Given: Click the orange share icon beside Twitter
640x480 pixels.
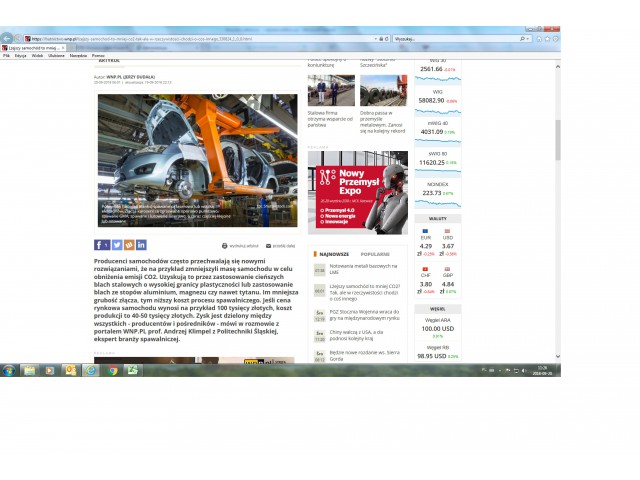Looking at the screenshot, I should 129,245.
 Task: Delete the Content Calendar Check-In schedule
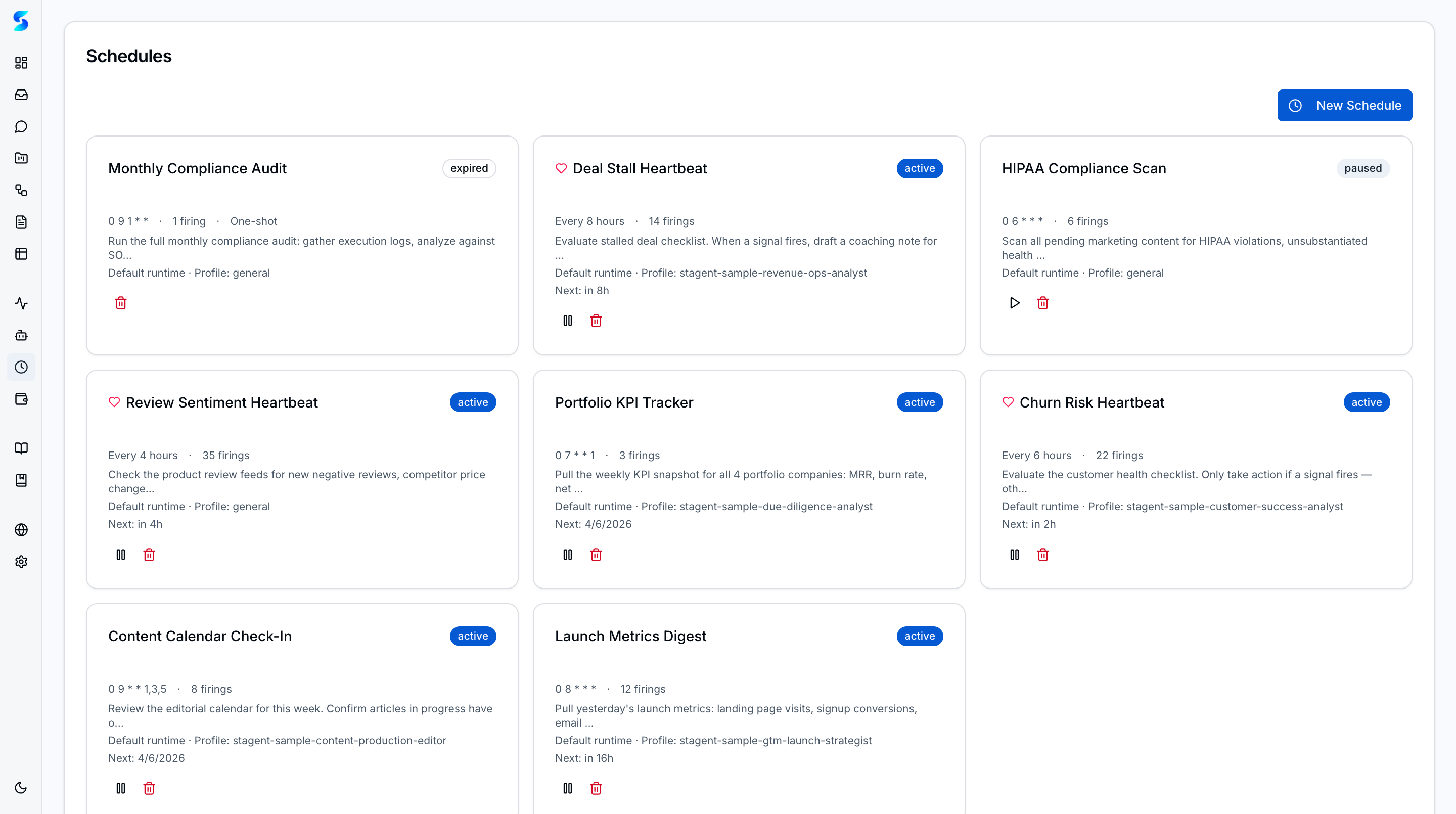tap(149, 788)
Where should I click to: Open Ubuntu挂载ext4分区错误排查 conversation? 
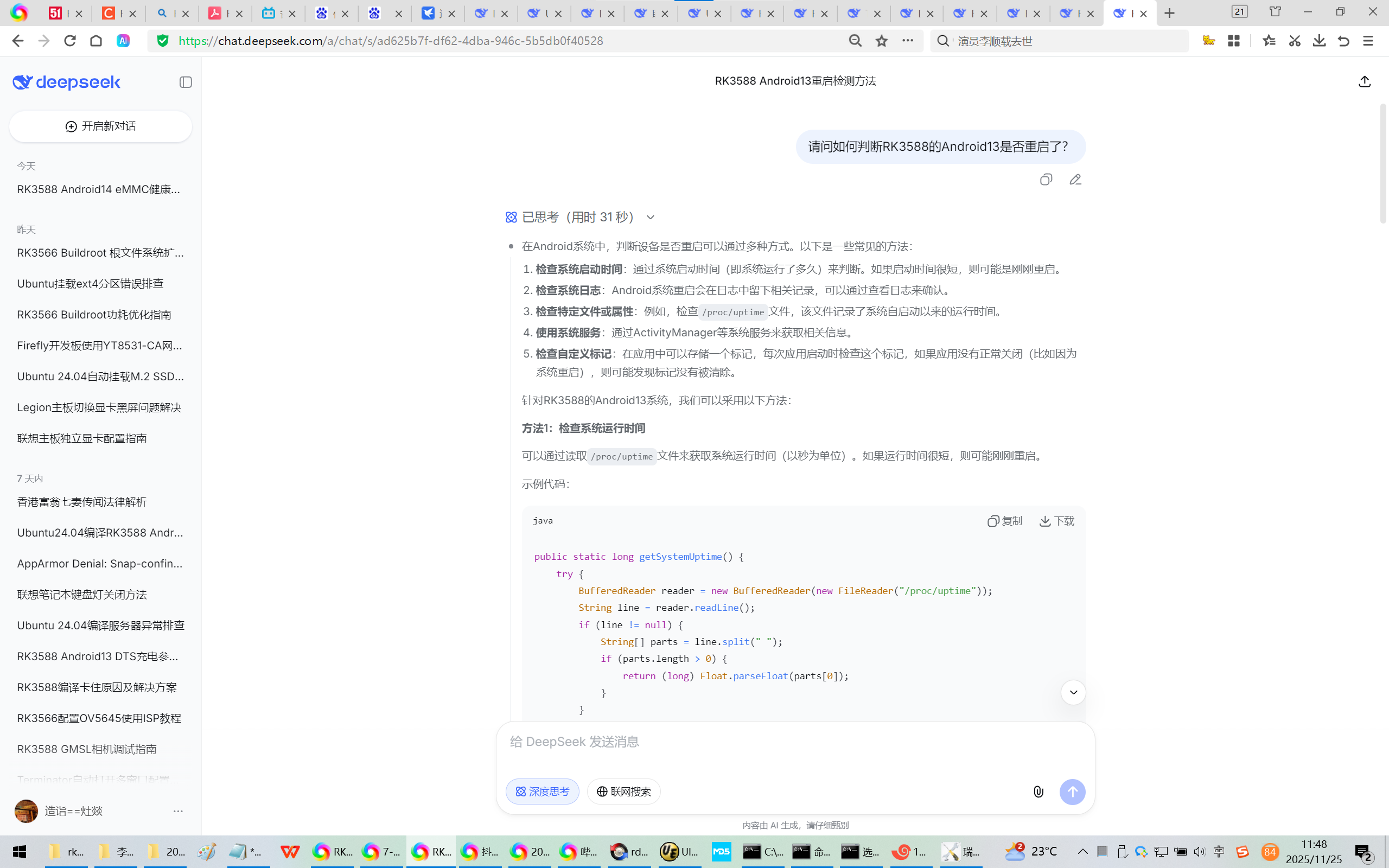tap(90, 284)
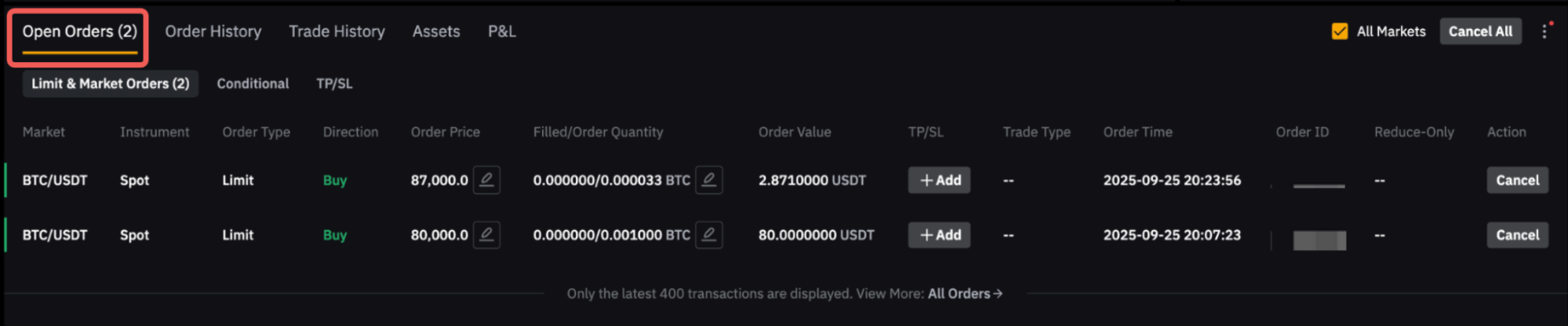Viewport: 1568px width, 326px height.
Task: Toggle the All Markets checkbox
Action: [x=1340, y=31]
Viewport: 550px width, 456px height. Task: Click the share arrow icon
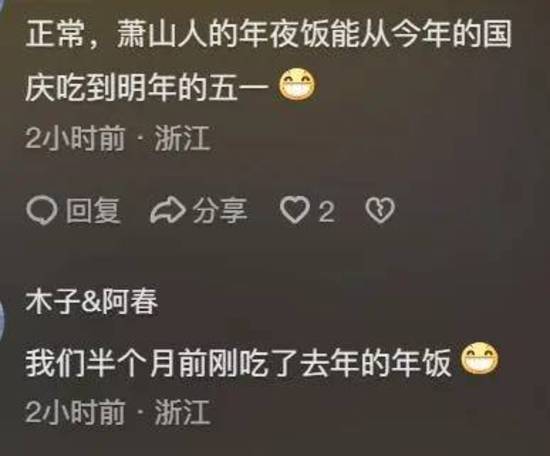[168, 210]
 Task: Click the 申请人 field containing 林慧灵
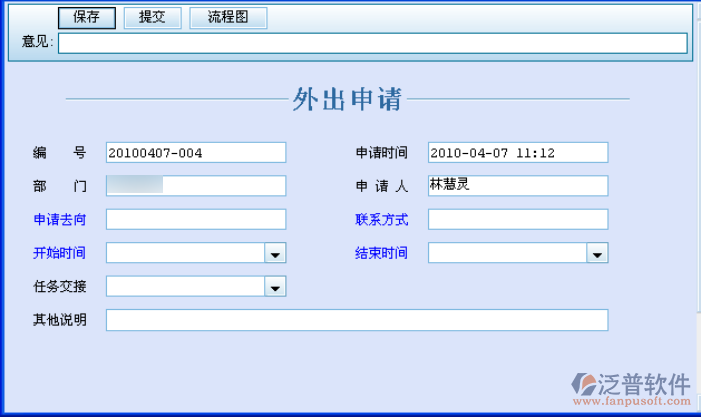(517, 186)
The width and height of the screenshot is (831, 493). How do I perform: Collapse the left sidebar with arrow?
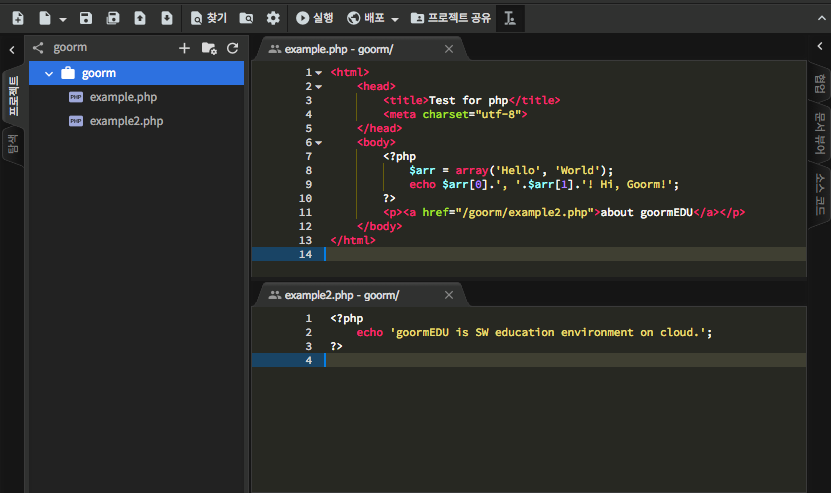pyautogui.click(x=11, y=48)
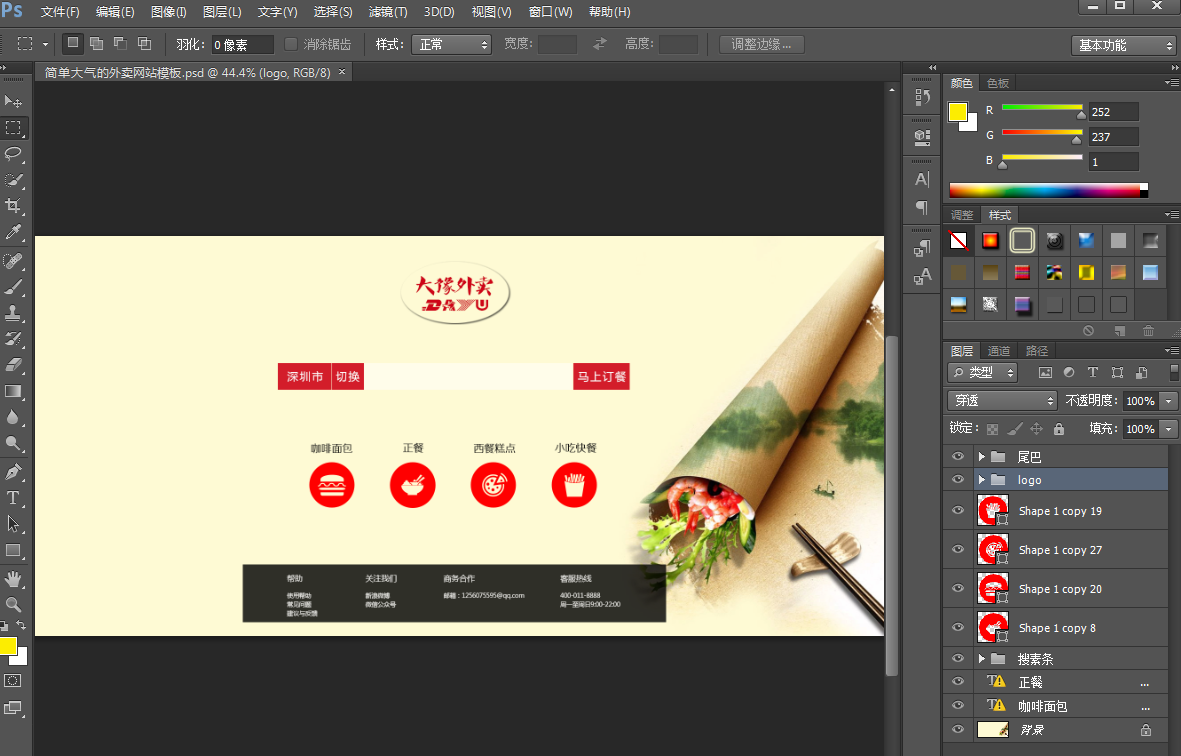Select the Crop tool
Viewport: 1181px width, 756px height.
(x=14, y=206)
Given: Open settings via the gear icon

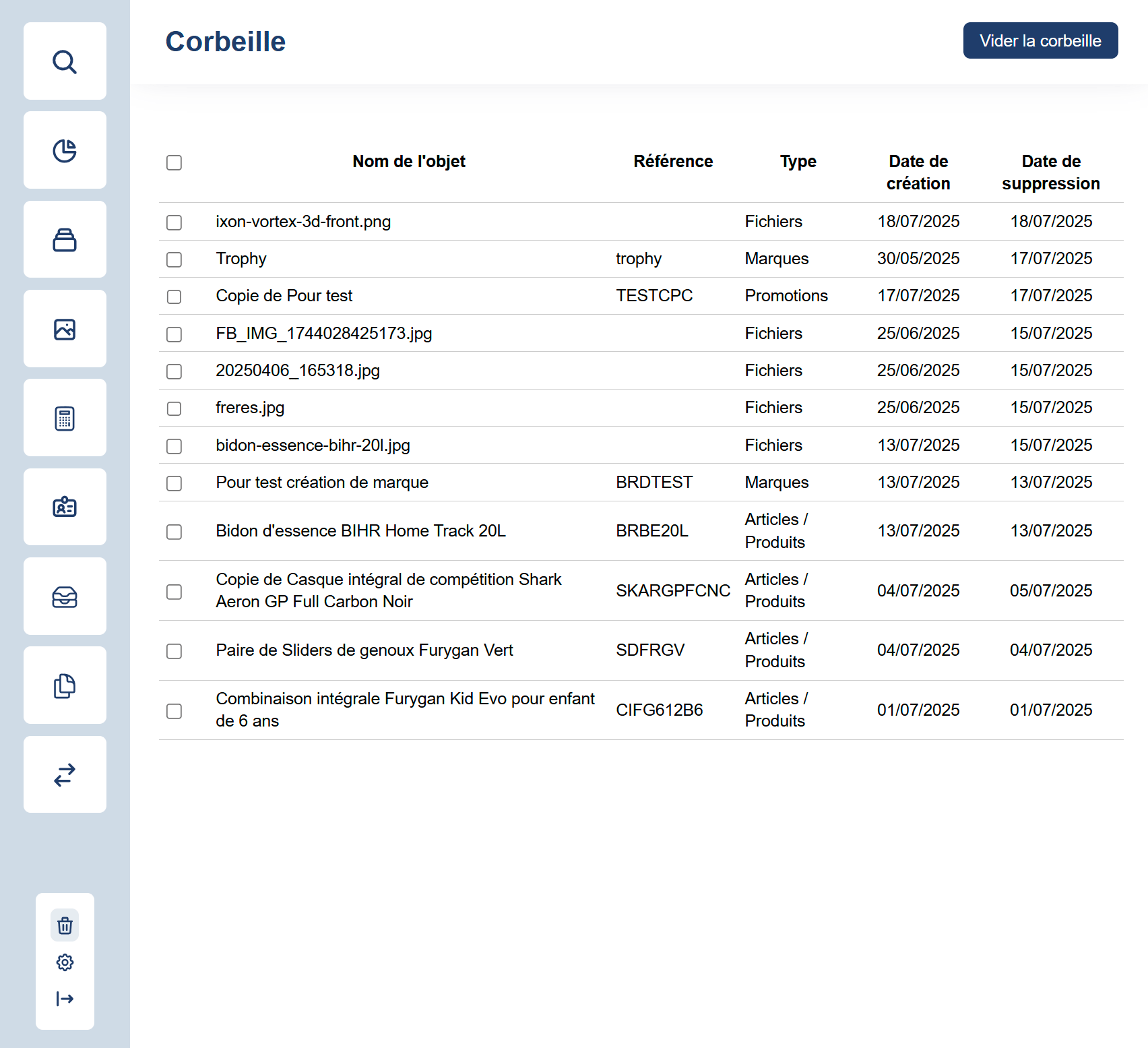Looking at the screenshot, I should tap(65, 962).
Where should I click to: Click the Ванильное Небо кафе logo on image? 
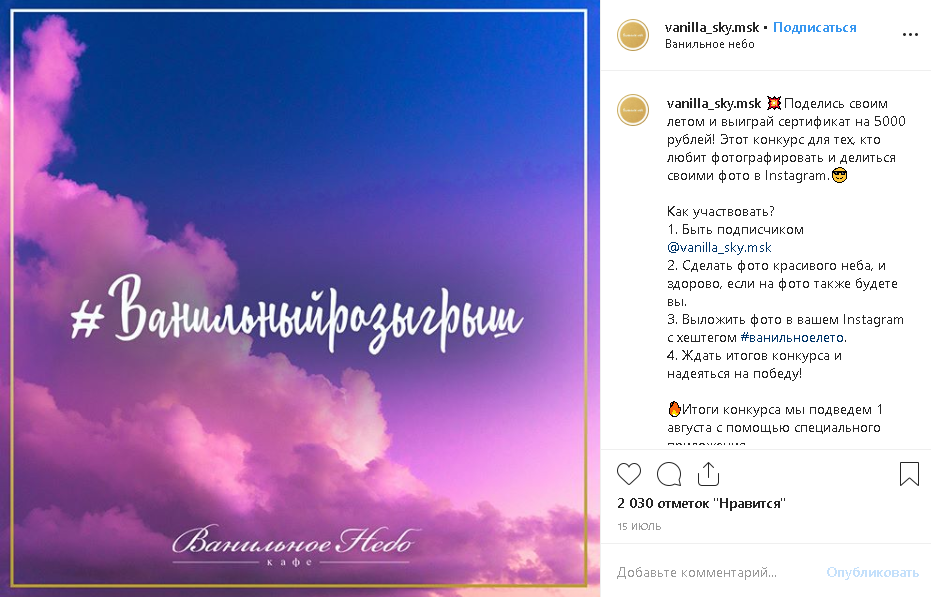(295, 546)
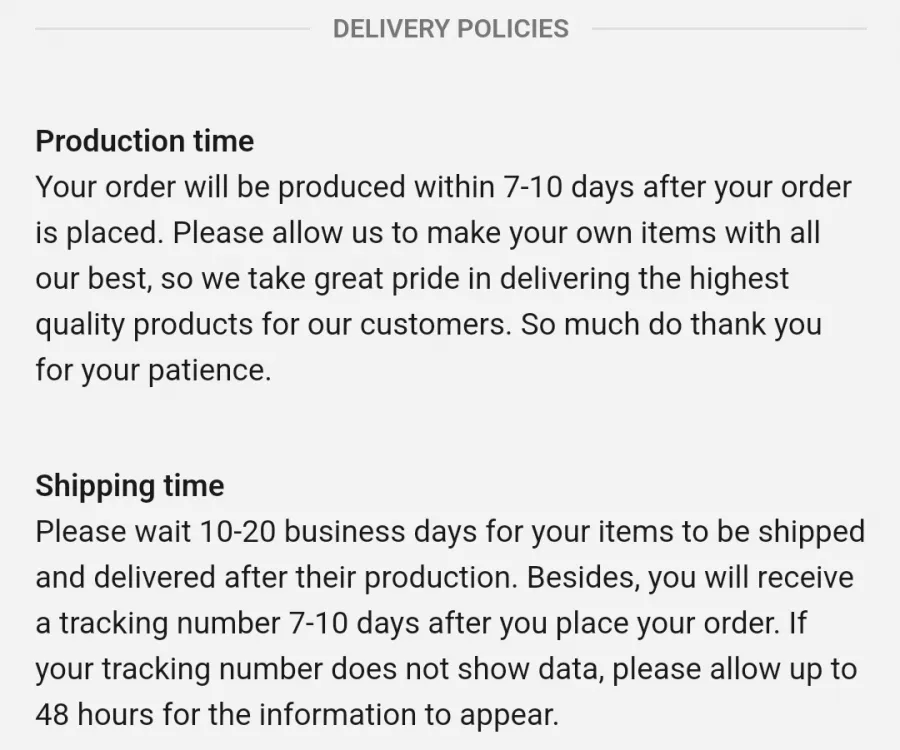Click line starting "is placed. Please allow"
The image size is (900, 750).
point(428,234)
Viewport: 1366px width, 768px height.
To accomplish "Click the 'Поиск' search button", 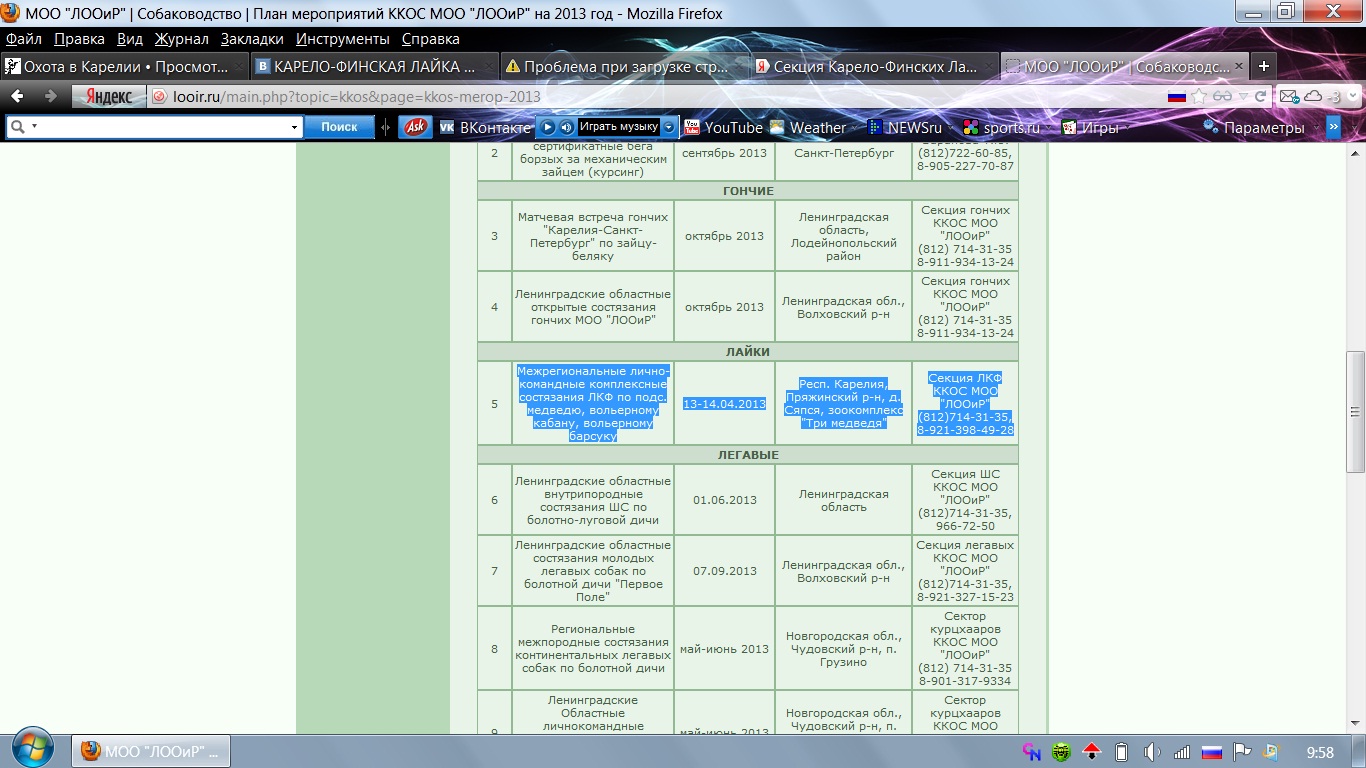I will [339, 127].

Problem to solve. Switch "conversation" to "chat" in the items, starting with the line with "Task: Delete the" and going on through the line with "Action: [x=1340, y=31]", and give those lines again with everything else unchanged and the pictures left out.

Exercise solution.
 Task: Delete the Content Calendar Check-In schedule
tap(149, 788)
Where should I click to: Open Ubuntu挂载ext4分区错误排查 chat? 
tap(90, 284)
Viewport: 1568px width, 326px height.
Task: Toggle the All Markets checkbox
Action: [x=1340, y=31]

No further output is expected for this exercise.